The debate is fierce, with many believing leadership to be intrinsic. However, recent studies have reached a tentative consensus – inspirational leaders are mostly made.

One study suggests that inborn traits only account for about a third of a person’s leadership ability. Another backs this up, placing importance of natural ability at around 30%.

A third might sound pretty significant – but this leadership potential may only emerge when developed and encouraged. In other words, natural leadership ability is useless if it’s not nurtured. Even ‘born leaders’ must be made.

Another study differentiates between leadership emergence and leadership effectiveness. People with natural leadership traits such as extraversion, intelligence and charisma do tend to emerge as ‘natural leaders’ of their peer group and are more likely to be made managers.

However, this does not predict their effectiveness as leaders. The ability to handle stress, for example, is much more predictive of leadership ability than intelligence – but those who appear intelligent are more likely to be chosen for a leadership role.

One thing researchers do tend to agree upon, however, is that that the correct answer to the Born or Made debate is less important than what we think the correct answer is.

This means that understanding how you and the people around you view leadership is essential – both to encouraging personal growth in your organisation and to demonstrating your own leadership qualities.

Borns and Mades

In a study of 361 people at the top of their organisation (CEOs, COOs  and Presidents), around half believed leaders were made, 20% believed leaders were born, and the rest thought it was an equal balance.

Researchers then monitored the Borns and the Mades for differences in how they view leadership, how they offer leadership training opportunities, and how they evaluate leaders within their companies.

Borns estimate the importance of training in creating great leaders at 21%, only half as important as either inborn traits (41%) or experiences (38%). Mades, on the other hand, place training (34%) and experiences (46%) as the most important factors in leadership, with inborn traits ranking at only 20%.

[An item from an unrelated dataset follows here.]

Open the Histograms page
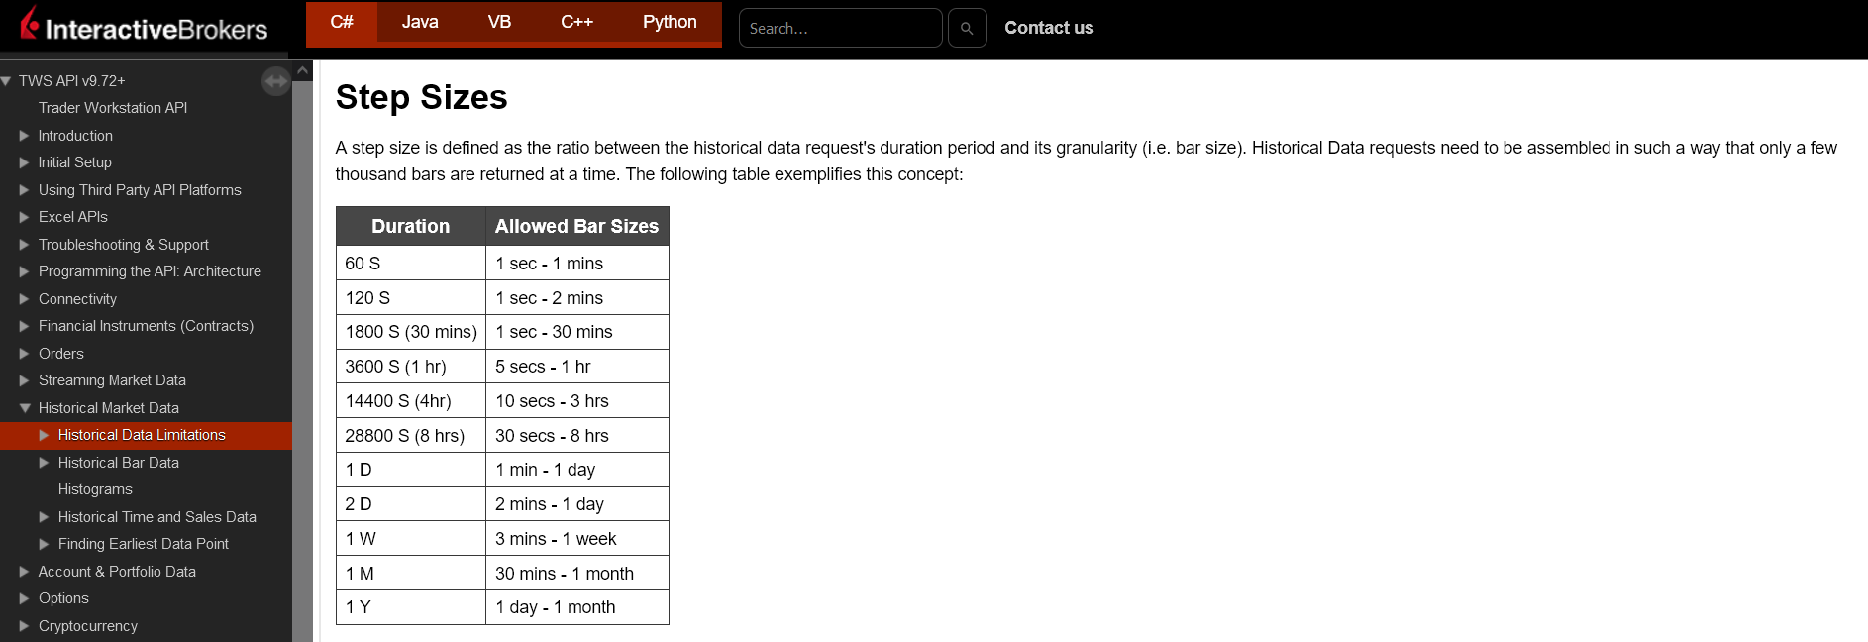 (95, 489)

How do they differ in practice?

You might think that since Borns see training as half as important as Mades do, Borns would be significantly less supportive of leadership training in their organisations than Mades – but you’d be wrong. High numbers of both Borns (82%) and Mades (89%) believed that their organisations highly value employee learning and development opportunities.

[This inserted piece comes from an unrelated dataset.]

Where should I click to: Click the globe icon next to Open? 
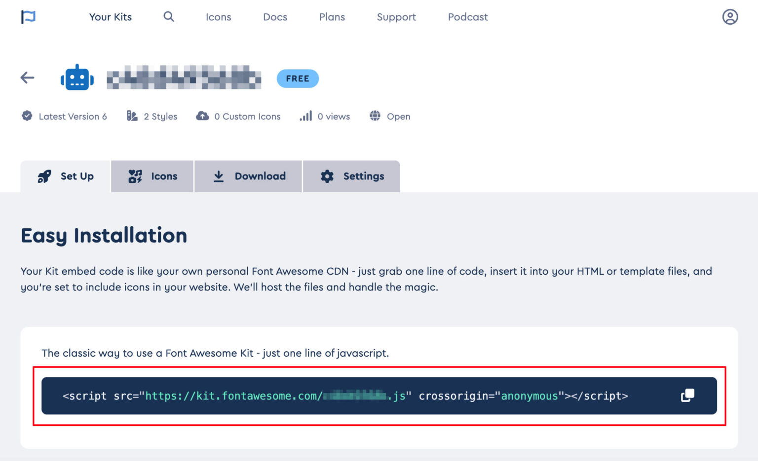pyautogui.click(x=375, y=116)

However, there was one significant difference in how the groups viewed training opportunities: focus. Borns tended to believe that leadership training opportunities should be offered only to a select few who already demonstrate leadership qualities. This perhaps reflects the idea that inborn traits need to be cultivated in order to bloom.

Borns and Mades also see the role and desirable traits of a great leader differently. While both groups agreed that leaders should be collaborative, team-oriented, charismatic , compassionate and generous, Borns are more authority and leader-focused, while Mades are influencing and other-focused.

This means that Borns are more likely to support individual and hierarchical actions: leading by example, showing authority, maintaining formality and abiding by rules.

Mades are more likely to focus on relationships: they believe in inspiring, empowering, mentoring, and supporting others, and are less supportive of maintaining protocol and formality.

How does this affect you and your workplace?

The differences between Borns and Mades mean that understanding how the top-level executives in your company think about leadership is essential to working alongside them, encouraging leadership development, and effectively demonstrating your own leadership qualities.

Encouraging Leadership Development

Executive coaching, learning and development courses, and mentoring programmes can all be valuable tools for businesses. Mades will be naturally amenable to including the majority on these courses, but Borns might be reluctant to involve more than a chosen few.

Encourage training and development in a Born-led workplace by suggesting a combination of early-identification programmes (which will appeal to Borns) and company-wide personal development programmes (the Made approach).

To appeal to both Born and Made sensibilities, suggest ways to give employees on-the-job leadership experience: both groups ranked experience as accounting for around 40% of leadership ability.

Demonstrating Leadership Qualities

If your top managers are Borns, they are likely to value a top-down, dominant leadership approach.  Asking many questions, playing down your authority, or seeking consensus over strong direction may be seen as ineffective management.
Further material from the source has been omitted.